After consecutively powering an instance on and off I did not get an event passed to ceilometer-agent-notification (straced for recvfrom, never got anything like this from a successful event sending case http://paste.ubuntu.com/26179704/).

Tried on two clouds (a downsized non-HA cloud with 5 machines and HTTPS on and a full HA cloud without HTTPS)

Alarm definition:

openstack alarm create --type event --name instance_off --description 'Instance powered OFF' --event-type "compute.instance.power_off.*" --enable True --query "traits.instance_id=string::`openstack server show testsrv -f value -c id`" --alarm-action 'log://' --ok-action 'log://' --insufficient-data-action 'log://'

Because of that alarm never went from "insufficient data" to "alarm" state (https://git.io/vbaO0).

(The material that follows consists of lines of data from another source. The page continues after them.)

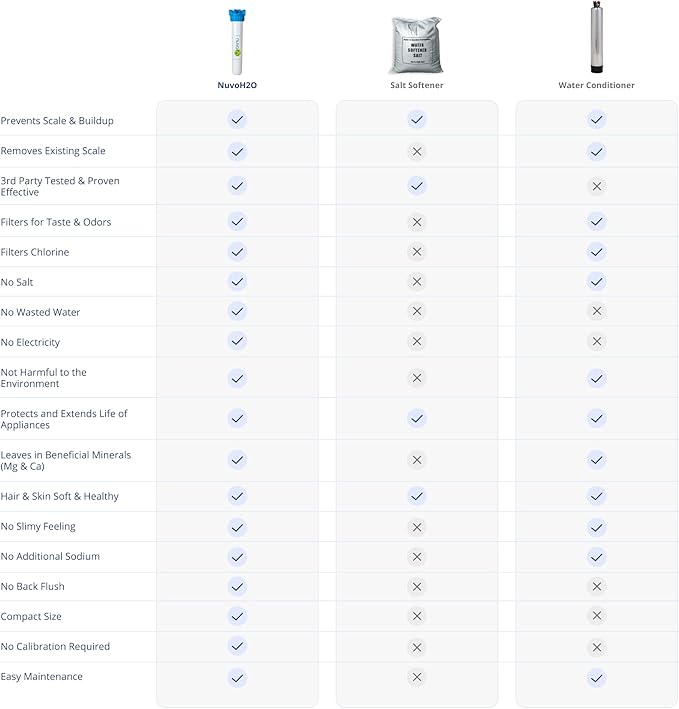679x709 pixels.
Task: Click Salt Softener X for Removes Existing Scale
Action: click(417, 151)
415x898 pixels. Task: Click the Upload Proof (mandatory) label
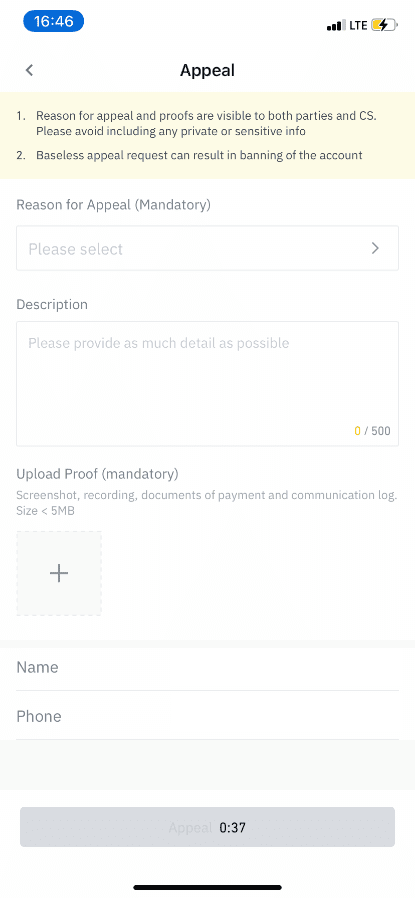[x=97, y=474]
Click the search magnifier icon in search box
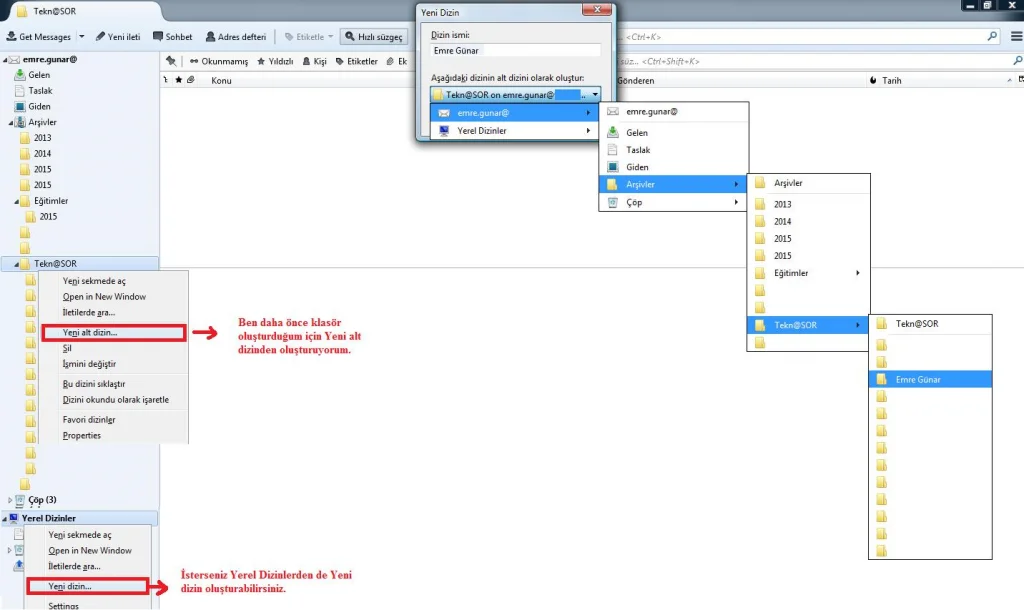This screenshot has width=1024, height=610. pos(992,36)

+--------------------------------------+-------+--------------+-------------------+----------+---------+
| alarm_id | type | name | state | severity | enabled |
+--------------------------------------+-------+--------------+-------------------+----------+---------+
| 7db14634-4b35-4a47-bdb6-1e20810316a3 | event | instance_off | insufficient data | low | True |
+--------------------------------------+-------+--------------+-------------------+----------+---------+

After doing

juju config nova-cloud-controller verbose=true debug=true && juju config ceilometer debug=true verbose=true && juju config aodh debug=true

and retrying I successfully got an alarm to the proper state:

openstack alarm list
+--------------------------------------+-------+--------------+-------+----------+---------+
| alarm_id | type | name | state | severity | enabled |
+--------------------------------------+-------+--------------+-------+----------+---------+
| 7db14634-4b35-4a47-bdb6-1e20810316a3 | event | instance_off | alarm | low | True |
+--------------------------------------+-------+--------------+-------+----------+---------+

Seems like something is not reloaded or not set up properly and events do not get to ceilometer at all.

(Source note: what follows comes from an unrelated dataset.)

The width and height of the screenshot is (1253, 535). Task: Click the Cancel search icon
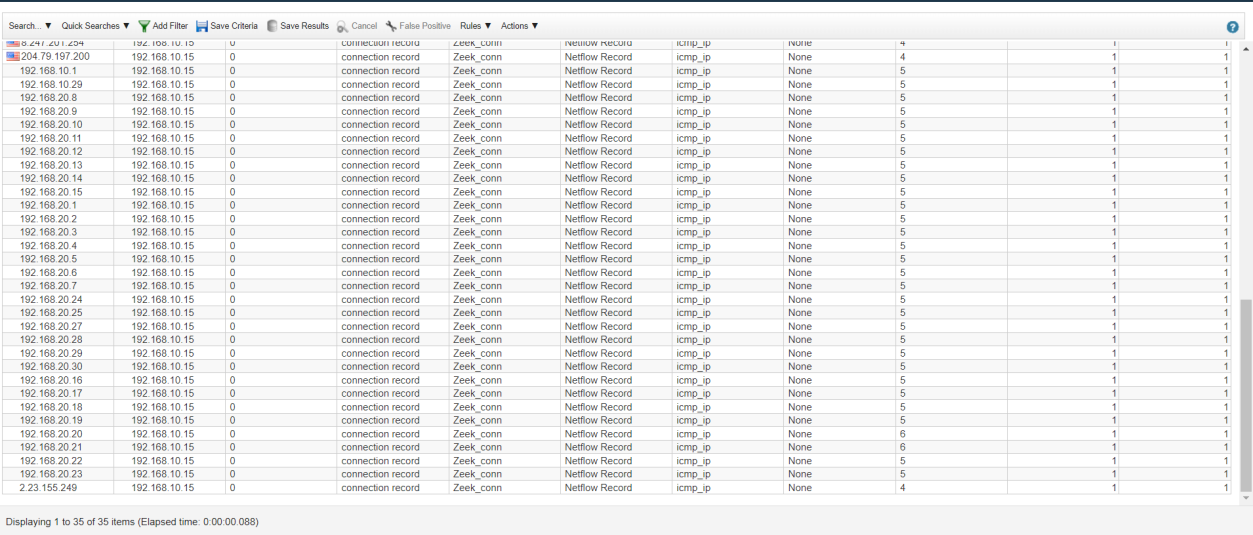[x=342, y=26]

messagingv2 is present in nova.conf

I am deploying a dummy environment to reproduce it for the third time. I verified this functionality with the previous charm release and a bundle in the "spell" below so it might be a regression.

Steps:

sudo add-apt-repository -y cloud-archive:ocata
sudo apt update && sudo apt install -yqq python-openstackclient python-aodhclient python-gnocchiclient

conjure-up dshcherb/spell-ocata-telemetry

#!/usr/bin/env bash
export OS_AUTH_URL=http://`juju run --unit keystone/0 "unit-get private-address"`:5000/v3
export OS_REGION_NAME=RegionOne
export OS_PROJECT_NAME=admin
export OS_PROJECT_DOMAIN_NAME=admin_domain
export OS_USER_DOMAIN_NAME=admin_domain
export OS_USERNAME=admin
export OS_PASSWORD=openstack
export OS_INTERFACE=public
export OS_IDENTITY_API_VERSION=3
export OS_AUTH_TYPE=password

openstack flavor create --public small --id auto --ram 512 --disk 1 --vcpus 2

openstack server create --image xenial-lxd --nic net-id=ubuntu-net --flavor small testsrv --key-name ubuntu-keypair

openstack alarm create --type event --name instance_off --description 'Instance powered OFF' --event-type "compute.instance.power_off.*" --enable True --query "traits.instance_id=string::`openstack server show testsrv -f value -c id`" --alarm-action 'log://' --ok-action 'log://' --insufficient-data-action 'log://'

openstack server stop testsrv

# wait

openstack alarm list

Tags: cpe-onsite
Revision history for this message
Dmitrii Shcherbakov (dmitriis) wrote :
Download full text (3.7 KiB)

If I enable admin plugins in rabbitmq and explore what happens, I see only samples in the cloud where the problem exists, not notifications which seems to indicate that the theory with nova services not emitting them (or not being able to submit) is correct.

# rabbitmq-plugins enable rabbitmq_management

# # good cloud
# python `updatedb && locate rabbitmqadmin` -V openstack list queues name message_stats.publish message_stats.deliver -u $u -p $p | grep notifications
| notifications.audit | | |
| notifications.critical | | |
| notifications.debug | | |
| notifications.error | 1 | 1 |
| notifications.info | 52 | 52 |
| notifications.sample | 906 | 906 |
| notifications.warn | | |
| notifications_designate.info | 330 | |
| versioned_notifications.error | 1 | |
| versioned_notifications.info | 17

I can also confirm that those stats increase on the "good" cloud after I start and stop an instance (2 times for start and 2 times for power off: .start and .end events respectively).

# # bad cloud
# python `updatedb && locate rabbitmqadmin` -V openstack list queues name message_stats.publish message_stats.deliver -u $u -p $p | grep notifications
| notifications.audit | | |
| notifications.critical | | |
| notifications.debug | | |
| notifications.error | | |
| notifications.info | | |
| notifications.sample | 36 | 36 |
| notifications.warn | | |
| not...

Read more...

Revision history for this message
Dmitrii Shcherbakov (dmitriis) wrote :

Interestingly, while the instance can be started and stopped on a bogus cloud, if I tail nova-api-os-compute.log at the time when I start an instance via `openstack server start test` I get this:

http://paste.ubuntu.com/26185989/

The actual compute node should send a notification about instance power on event so I looked at the logs there.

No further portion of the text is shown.